GM0AXY callsign web logo


GM0AXY Brag-file (here)

Scottish Islands:
- The Lamb

Summits on the Air:
Three days in May 2004
- Strathyre (being created)

Freedom to Roam

Some Links

I am now retired, and apart from taking on the occasional consultancy and technical translation tasks, I spend most of my time on things like house, garden, grandchildren etc. as well as amateur radio, of course.

How did it all start?

Well, I became interested in radio while I was still at primary school back in Norway at the end of WWII. It came about when I discovered a book in the school library. The book was full of strange drawings which intrigued me; I later learned they were circuit diagrams of simple receivers, transmitters and amplifiers. But I had one more hurdle to conquer; the book which had been left behind by the German occupation forces ("Wehrmacht" was stamped on just about every second page), was written in ESPERANTO! The title of the book was: "And now I understand Radio". With the help of a dictionary and some rudimentary guidance and encouragement from an enlightened teacher Mr Trygve Føllesdal, I set about learning about valves, coils and condensers and many other things electronic. That must have been in about 1949 or 1950. I have never stopped learning about electronics (and computing) since!

LA6EF station about 1960

As soon as I was old enough, in mid 50's, I managed to get my first radio amateur licence as LA6EF. Various WWII surplus gear was used to get on the air; Hallicrafters, HRO's, AR88's, 1155's etc. etc. all went through my hands at one stage or another, as I strived to get the best results in what became my main interest; namely long distance HF DX'ing.
The picture shows my station ca. 1960. The main receiver here was an HRO with a KW-Geloso frontend converter covering 80-40-20-15-10 metrer bands.
The transmitter was a Geloso VFO unit driving a Heathkit SB10 single sideband phasing adapter which in turn drove a homebrew linear using a couple of 807's followed by an 813.

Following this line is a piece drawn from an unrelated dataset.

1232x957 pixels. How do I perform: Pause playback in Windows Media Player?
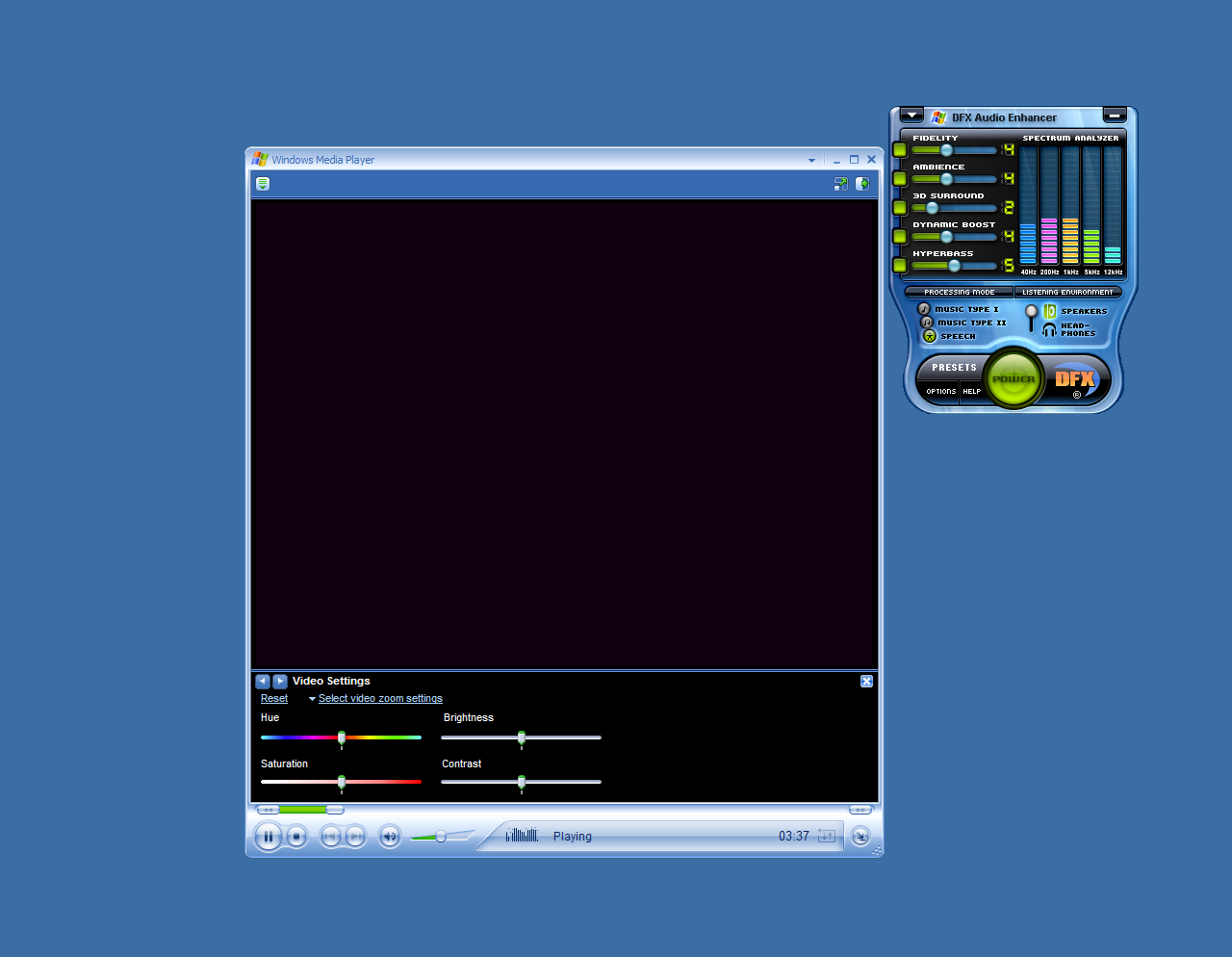pyautogui.click(x=269, y=837)

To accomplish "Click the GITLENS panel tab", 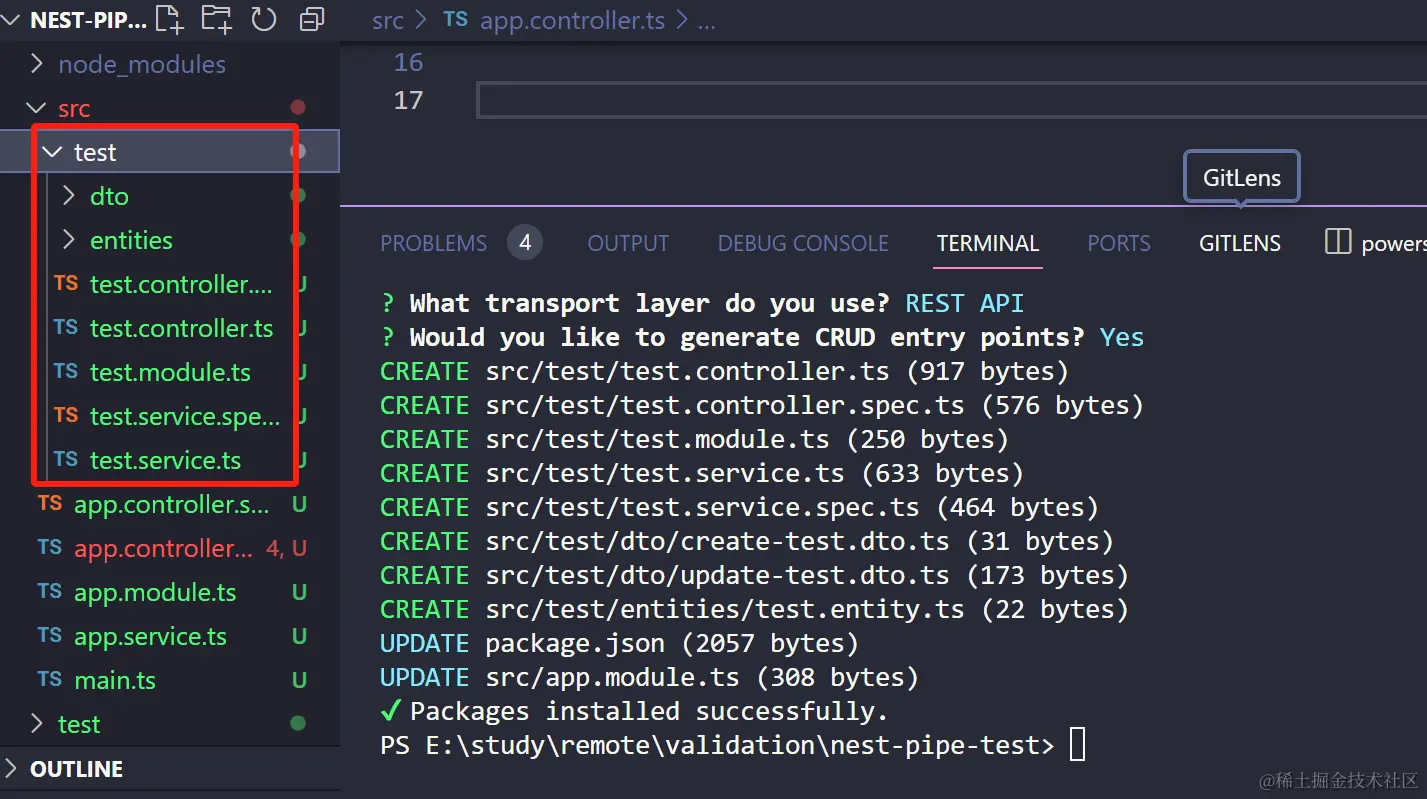I will (x=1239, y=243).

After a number of years with the Royal Norwegian Air Force including a some of spells overseas, I came to Edinburgh, Scotland to study electronics at Heriot Watt College, now a university. While at Heriot Watt I developed my first computer program: Calculating the radiation pattern from a microwave horn aerial. I used Autocode on a Ferranti Sirius computer. It had, if I remember right, about 30,000 valves, 4 Kbyte of magnetic core store memory (it could have been a delay version to start with) and input/output was through the use of 5-channel papertape on teleprinters.
I graduated with a First Class Honours degree and then joined a local Edinburgh company (Ferranti Ltd.) as an engineer. I later undertook various sales and marketing roles with Ferranti and later with GEC Marconi, working both in the UK and overseas, in applications such as Computer Aided Design, Automated Mapping Systems, Phototooling, PGM's and Training Simulators.

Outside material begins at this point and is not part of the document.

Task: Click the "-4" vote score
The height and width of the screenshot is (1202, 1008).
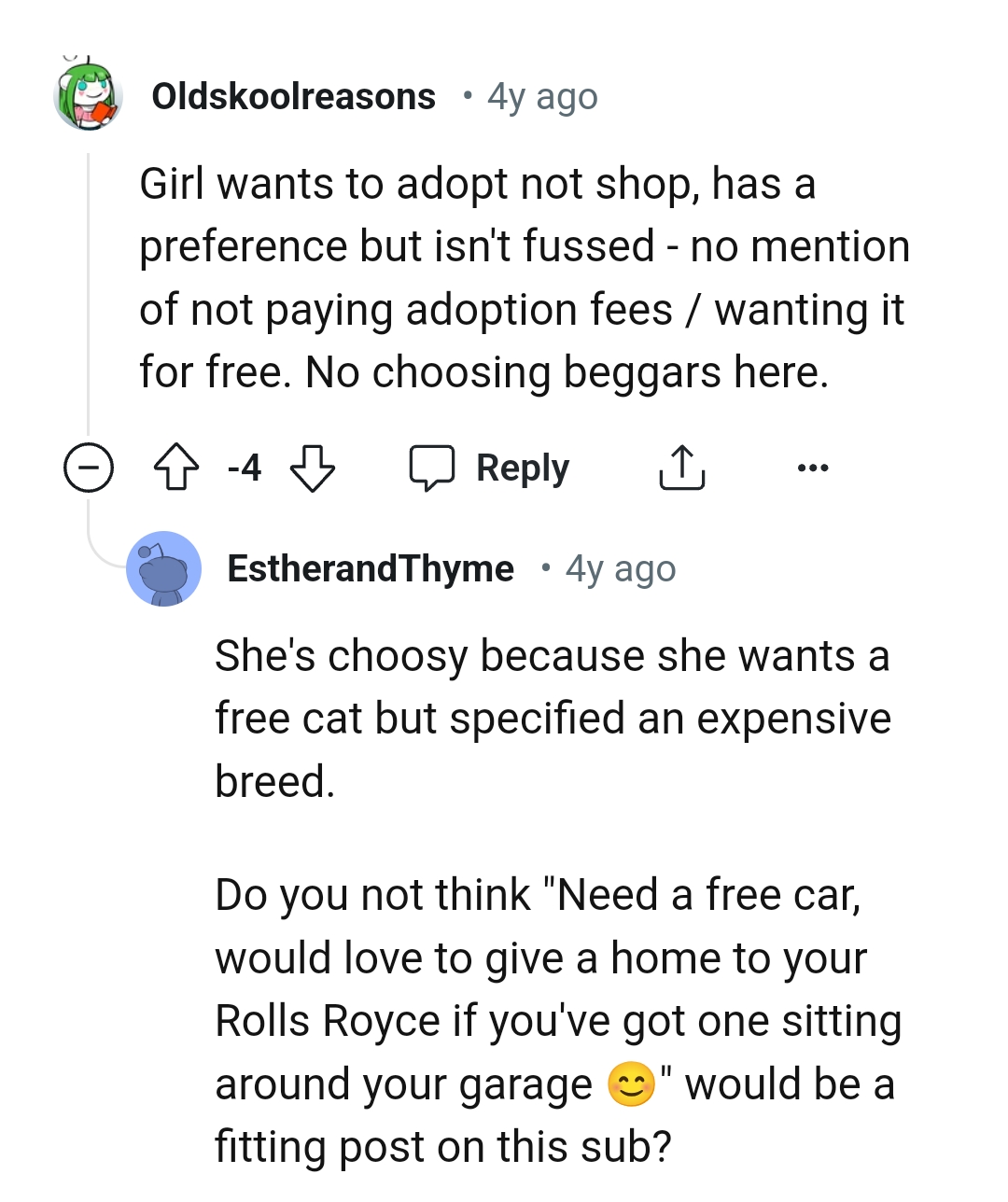Action: 244,468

GM5AXY station about 1975 with FT101

The interest in DX'ing survived a period of waiting for reciprocal licencing to come into being between Norway and the U.K. where I eventually received the callsign GM5AXY and then subsequently GM0AXY.
The picture shows the station ca. 1975 with a Yaesu FT101 as the main rig and a few 'bit-and-bobs' such as a KW Z-match ATU, a homemade audio filter etc..

DXCC Number 1 Position badge

In 2003 I achieved any DX'ers ultimate aim of working all current DXCC entities, and I received from the ARRL the confirmation of my No 1 Honour Roll position.
Together with my XYL, Christine, who is GM4YMM and has also achieved No 1 position the DXCC Honor Roll in 2007. Together we now run a Yaesu FT1000MP Mk 5 with a Yaesu FTV1000 transverter for 6 metres feeding an Expert 1K-FA linear amplifier. This lot is feeding a 3 element SteppIR YAGI, which is a full sized beam for each of the bands from 20 to 6 metres, 80/40/30 metres dipoles and a "look-alike" Butternut HF-9V vertical (homemade by GM4UTP) in a small suburban garden here in Edinburgh. I have operated mainly SSB and CW until recently when I started to use soundcard based systems for digital modes like RTTY, PSK31 and MFSK. Christine works mainly SSB with the occasional venture on CW or RTTY when there is a new 'country' in the offering.

Christine at our home station

Both Christine and I have operated from a number Scottish islands; activating these for the Islands of Scotland Award (IOSA). Have a look at our expedition in November 2001 to Inchmickery in the Firth of Forth :
Inchmickery and The Lamb. We have also taken up the challenge of Summits on the Air - SOTA as you can see from other pages on this website.
We have a small motorcaravan which, apart from providing us with most creature comforts while we are out and about throughout the UK and Europe, is capable of putting out radio signals on all bands from 80 metres to 70 cms.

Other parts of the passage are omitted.